_WHAT YOU WILL DO_
Copy every record that follows, word for word.

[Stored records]
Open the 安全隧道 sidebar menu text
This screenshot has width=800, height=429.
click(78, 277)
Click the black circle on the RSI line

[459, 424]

_TASK RESPONSE_
Open the 安全隧道 sidebar menu text
This screenshot has width=800, height=429.
click(78, 277)
Click the black circle on the RSI line

[459, 424]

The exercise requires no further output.